Passage shown:
▼
There’s a duality at play with the new Fitz and The Tantrums album that the band has yet to experience in their eight years of existence.
On the one end, long time fans and reviewers have taken notice at the distinct departure their new self-titled record makes sonically. On the other hand, they may just have their most marketable, broadly appealing song in “Handclap.”
amNewYork had a chance to chat with bass guitarist Joe Karnes about the shift in style, comparisons to another Top 40 band in the market and whether or not they truly can make our hands clap.
The self-titled album is a real departure from where you guys started musically with “Picking Up The Pieces.” Was that a conscious decision or did it simply take shape organically?
We actually brought in a ton of different music, some of which actually harkened back to the earlier records’ sound. [But] we like pushing ourselves. When I look at this record there are some elements that push it forward sonically. But then there are some songs like “Roll Up” or “Walking Target” that are more of a bridge back to the energy we had on the first record and “More Than Just a Dream.”
Was there fear people would label this your sell-out record?
▲
(Recorded data)
▼
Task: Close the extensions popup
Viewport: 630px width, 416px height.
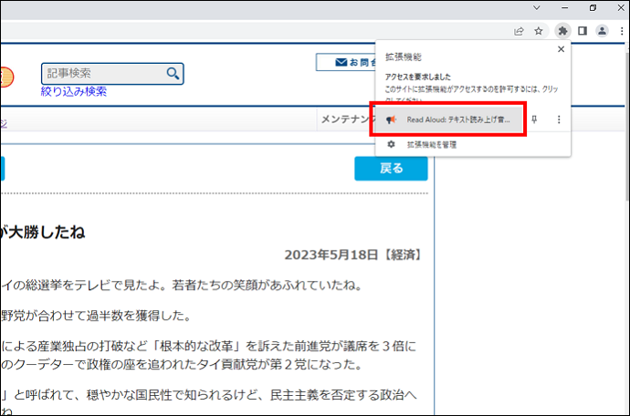Action: pos(561,49)
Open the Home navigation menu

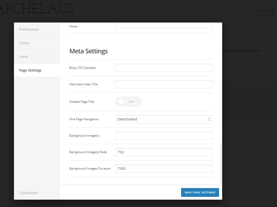pyautogui.click(x=265, y=11)
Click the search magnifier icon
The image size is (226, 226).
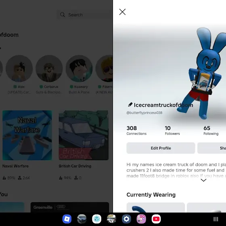coord(63,15)
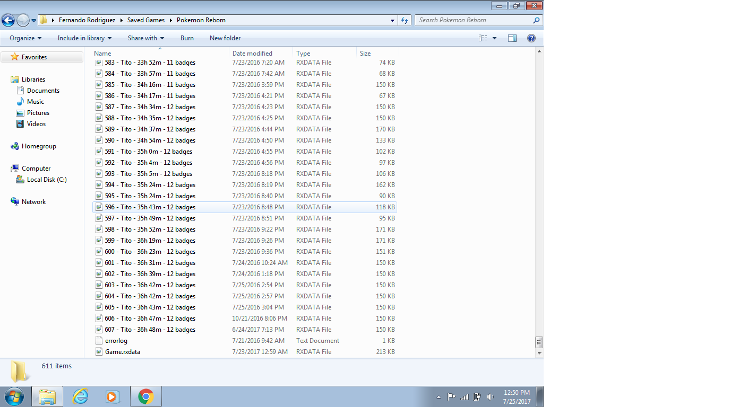
Task: Open the view options dropdown arrow
Action: pos(495,38)
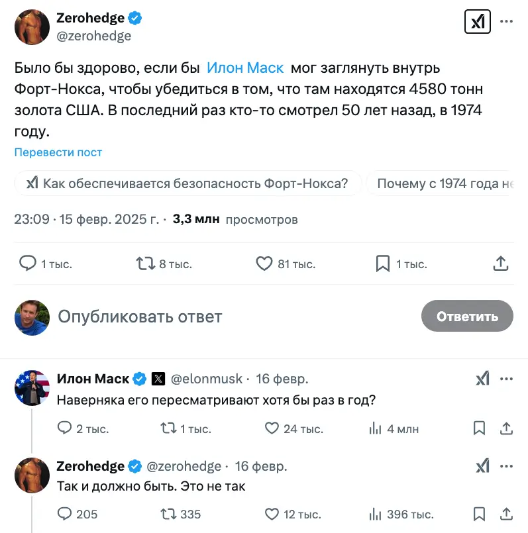Share the main post via share icon
The width and height of the screenshot is (528, 533).
click(501, 264)
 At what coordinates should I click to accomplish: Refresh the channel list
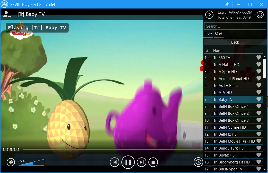260,15
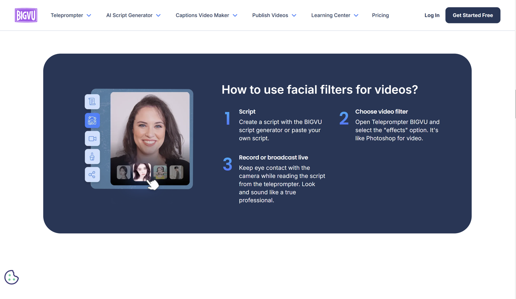Expand the Teleprompter dropdown menu
Image resolution: width=516 pixels, height=299 pixels.
point(71,15)
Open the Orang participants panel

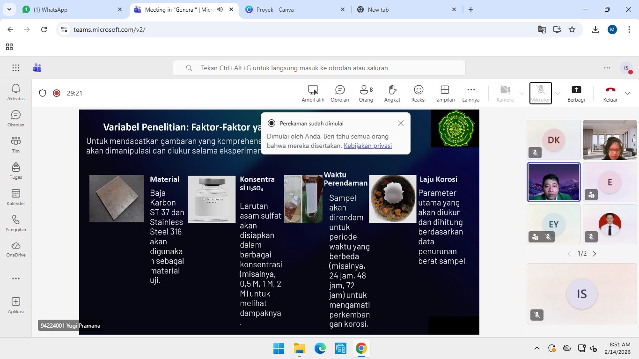(366, 93)
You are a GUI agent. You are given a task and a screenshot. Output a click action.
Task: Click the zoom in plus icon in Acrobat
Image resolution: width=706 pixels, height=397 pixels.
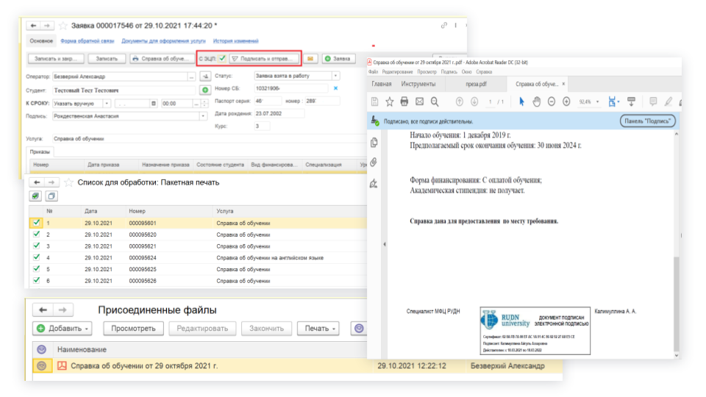pyautogui.click(x=566, y=101)
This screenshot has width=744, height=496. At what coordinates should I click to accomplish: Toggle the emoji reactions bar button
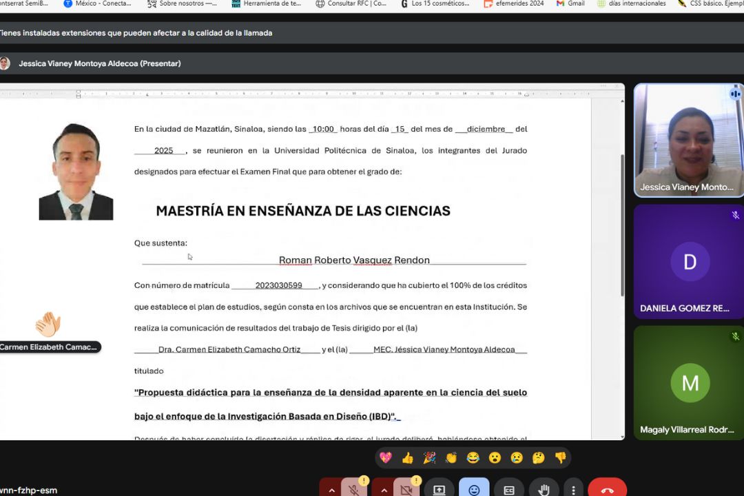pos(474,489)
▲
Work instructions:
(a) In the Fitz and The Tantrums interview, which band member did amNewYork speak with?
(b) From the Fitz and The Tantrums interview, extract the passage that begins at the words "amNewYork had a" and ends after the words "take shape organically?".
The listing above is separate material, unrelated to the interview.

Task results:
(a) Bass guitarist Joe Karnes.

(b)
amNewYork had a chance to chat with bass guitarist Joe Karnes about the shift in style, comparisons to another Top 40 band in the market and whether or not they truly can make our hands clap.
The self-titled album is a real departure from where you guys started musically with “Picking Up The Pieces.” Was that a conscious decision or did it simply take shape organically?